Artificial intelligence (AI) chatbots—like ChatGPT and Bard AI—are significant and powerful technologies, but they struggle with accurately citing data and facts
Key Details
- Google parent Alphabet lost $100 billion in valuation on February 8 following a demonstration of Bard AI, where the AI incorrectly stated the James Webb Space Telescope satellite had first photographed an extra-solar planet, not the European VLT satellite, in 2004.
- Beta-testers for the new ChatGPT-powered Bing search engine, by Microsoft, noticed the following week that the chatbot had the same issue, getting multiple answers completely incorrect and being unable to distinguish between fact and fiction.
- In a presentation last week, Microsoft executives announced a new suite of AI-powered features. They defended the technology as “usefully wrong,” claiming its new “Copilot” software is still powerful and dismissed small mistakes as easily fixed.
Why It’s Important
AIs have to be trained on datasets in order to learn how to build convincing language models. ChatGPT currently does not have access to a dataset after December 2021, meaning it cannot answer questions on current events, trends, or scientific developments. As the noted demonstrations show, the existing chatbots are struggling with correct citations.
This has placed a severe limitation on the current software’s applicability. While these results haven’t slowed the ongoing AI arms race, they have cut against promises that chatbots could answer complex questions in an easy-to-understand way for the benefit of users. It is unclear whether the technology will be useful for accurate citations.
Breaking Down The Issue
Dr. Jie Wang is a professor of computer science at the University of Massachusetts Amherst. His work in AI has focused on downstream applications of language models and data modeling. He tells Leaders Media that the citation issue is not so much a technical problem as a limitation of resources and training.

________

• Questions to answer:
1) Return the portion of the article on AI chatbots and citations between "Why It’s Important" and "for accurate citations.", inclusive, copied word for word.
2) In the article on AI chatbots and citations, after what month and year does ChatGPT lack access to a dataset?
The records are not needed for anything here.

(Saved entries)
________

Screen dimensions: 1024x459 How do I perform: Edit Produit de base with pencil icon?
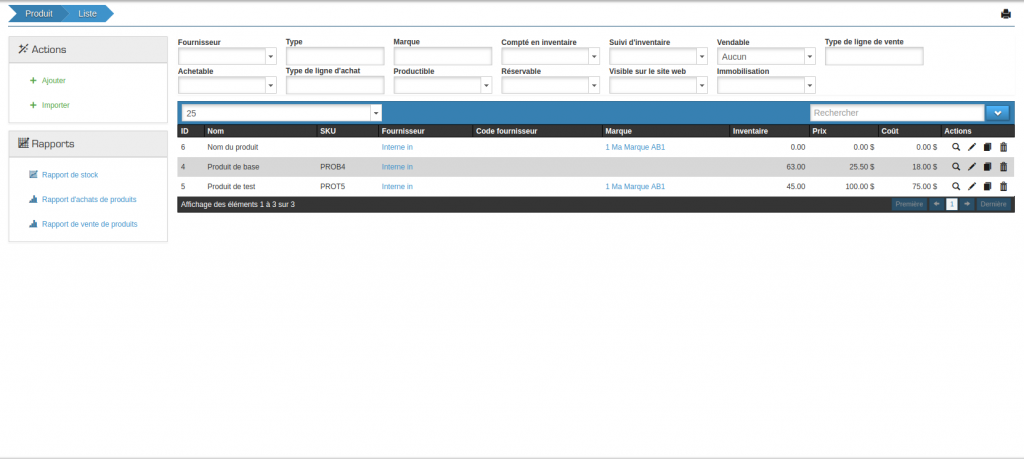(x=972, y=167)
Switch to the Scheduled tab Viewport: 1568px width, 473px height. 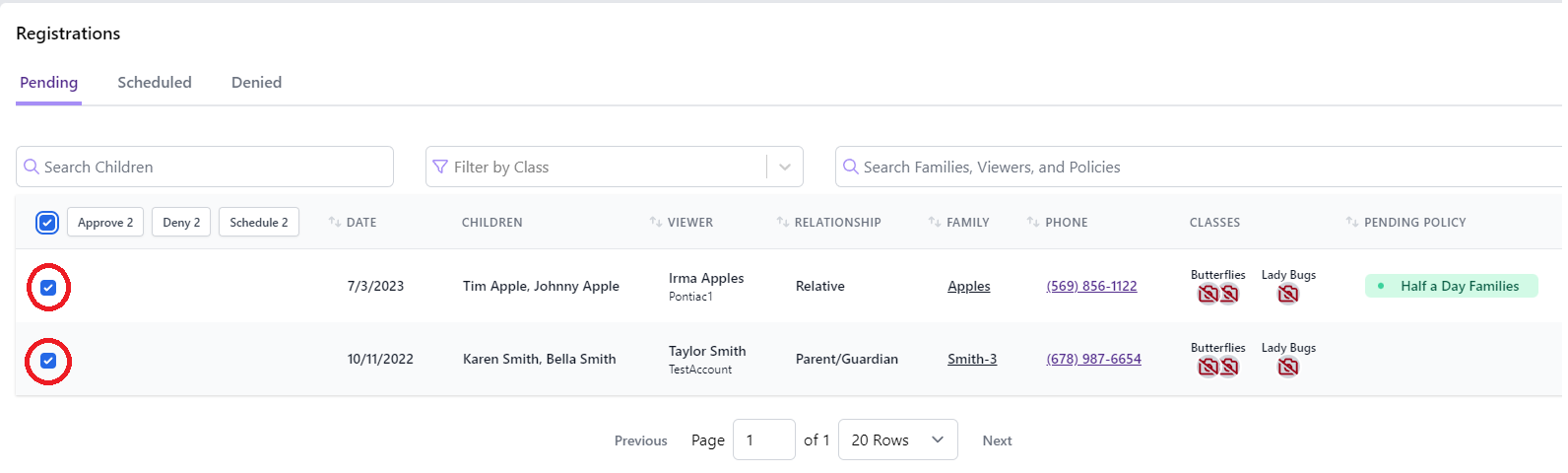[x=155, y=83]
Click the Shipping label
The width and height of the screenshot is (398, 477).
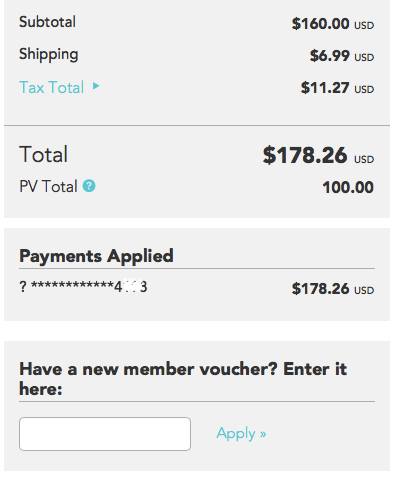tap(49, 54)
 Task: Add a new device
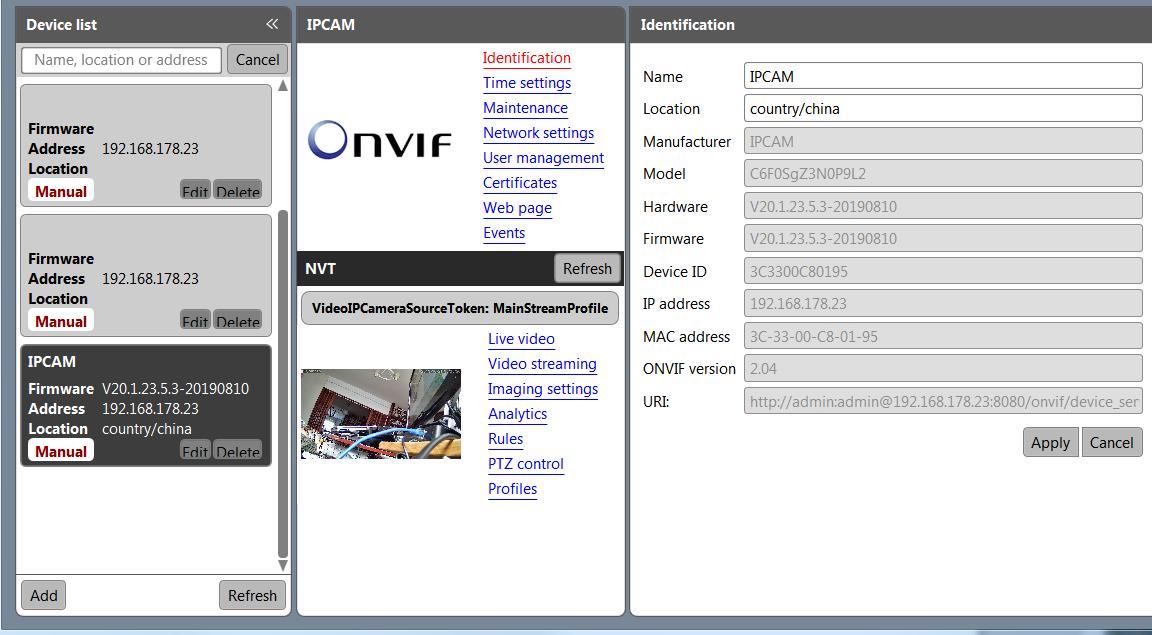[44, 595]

________

• Exercise responses:
1)
Why It’s Important
AIs have to be trained on datasets in order to learn how to build convincing language models. ChatGPT currently does not have access to a dataset after December 2021, meaning it cannot answer questions on current events, trends, or scientific developments. As the noted demonstrations show, the existing chatbots are struggling with correct citations.
This has placed a severe limitation on the current software’s applicability. While these results haven’t slowed the ongoing AI arms race, they have cut against promises that chatbots could answer complex questions in an easy-to-understand way for the benefit of users. It is unclear whether the technology will be useful for accurate citations.

2) December 2021